Hebrews 13:2 offers a plea for hospitality that is very well-known among Christians, one that is meant to motivate to action with a reminder that you may, in fact, be entertaining angels:
“Do not forget to show hospitality to strangers, for by so doing some people have shown hospitality to angels without knowing it.”
Thus, the writer to the Hebrews appears to present a motivational speech act designed to prompt the reader/hearer to exercise hospitality. In the statement, he is undoubtedly alluding to stories where faithful disciples of the past entertained angels, most perspicuously, Abraham entertaining his three visitors in Genesis 18. Thus, as William Newall concludes, “The expression some have entertained angels doubtless has included, through the centuries, many who still remained unaware of their heavenly visitants.” (Hebrews Verse By Verse (Word, 1987), 442.)
But as familiar as this plea is, there is something perplexing if not outright problematic about it.
Action is important but motivation for action is no less important. For example, it is morally good to perform the action of helping a homeless person. But it is not good if your motivation for helping the homeless person is the belief that this homeless person may, in fact, be a millionaire who will reward you richly.
Jesus talked about the matter of hospitality and motivation in the Sermon on the Mount:
“Be careful not to practice your righteousness in front of others to be seen by them. If you do, you will have no reward from your Father in heaven.
2 “So when you give to the needy, do not announce it with trumpets, as the hypocrites do in the synagogues and on the streets, to be honored by others. Truly I tell you, they have received their reward in full. 3 But when you give to the needy, do not let your left hand know what your right hand is doing, 4 so that your giving may be in secret. Then your Father, who sees what is done in secret, will reward you.” (Matthew 6:1-4)
Here Jesus says we shouldn’t treat others as means to ends. Do good to others in secret, not to receive rewards from mere human beings.
The problem, however, is that Jesus then appears to undercut the noble call to do the right thing by promising that this will result in a reward in heaven. Thus, we seem to fall back into the trap of thinking about reward as the motivation for doing good. Once again, the intention appears to be selfish.
I think that is to misunderstand the words of Jesus. C.S. Lewis once addressed this issue and he observed, rightly in my view, that we should think of eschatological reward in doing good similarly to sexual union in marriage: one should not seek to marry just to have sex but rather one should recognize that sexual intimacy is a natural outcome of marriage. Likewise, one should not do good to receive reward but rather realize that eschatological blessing is a natural outcome of doing good to others.

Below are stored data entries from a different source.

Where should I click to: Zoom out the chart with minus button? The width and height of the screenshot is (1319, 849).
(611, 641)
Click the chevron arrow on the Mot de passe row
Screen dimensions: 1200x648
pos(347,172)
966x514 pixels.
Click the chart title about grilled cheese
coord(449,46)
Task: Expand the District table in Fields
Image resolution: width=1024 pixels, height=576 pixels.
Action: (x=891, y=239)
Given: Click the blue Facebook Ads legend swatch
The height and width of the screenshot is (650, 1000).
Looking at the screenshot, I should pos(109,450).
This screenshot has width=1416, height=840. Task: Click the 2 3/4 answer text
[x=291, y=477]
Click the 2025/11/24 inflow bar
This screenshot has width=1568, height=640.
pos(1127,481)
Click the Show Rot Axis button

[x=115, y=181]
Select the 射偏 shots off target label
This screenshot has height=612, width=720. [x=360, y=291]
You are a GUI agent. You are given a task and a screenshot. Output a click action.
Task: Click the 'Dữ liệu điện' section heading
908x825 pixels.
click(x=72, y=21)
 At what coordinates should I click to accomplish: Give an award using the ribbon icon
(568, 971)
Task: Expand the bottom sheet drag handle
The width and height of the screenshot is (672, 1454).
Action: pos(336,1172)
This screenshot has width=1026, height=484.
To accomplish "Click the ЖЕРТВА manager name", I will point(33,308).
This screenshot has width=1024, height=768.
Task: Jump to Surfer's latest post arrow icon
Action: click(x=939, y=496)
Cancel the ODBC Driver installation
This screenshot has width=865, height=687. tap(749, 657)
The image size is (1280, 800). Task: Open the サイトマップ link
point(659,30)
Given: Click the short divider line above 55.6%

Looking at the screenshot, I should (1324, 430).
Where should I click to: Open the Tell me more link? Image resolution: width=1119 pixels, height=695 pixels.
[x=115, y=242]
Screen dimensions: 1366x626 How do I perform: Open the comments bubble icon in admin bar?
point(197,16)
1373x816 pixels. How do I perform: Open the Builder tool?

This brings me back to Hebrews 13:2. The problem here is that I don’t see the same rationale readily applicable. Here, the author appears to motivate to action by appealing to a rationale which appears to undercut proper motivation: be hospitable to humans because the persons to whom you are being hospitable may not be humans!
This seems to bring us back to the example I considered above which we can state thusly:
“Do not forget to show hospitality to strangers, for by so doing some people have shown hospitality to millionaires without knowing it.”
This motivational speech act may yield the desired result of motivating disciples to hospitable actions, but it would seem that it does so at the cost of sacrificing a right and noble intention. On this account, you help strangers because they may be angels just as you help the poor man because he may be a rich man.
Shouldn’t it be enough to say, help the stranger because it’s the right thing to do?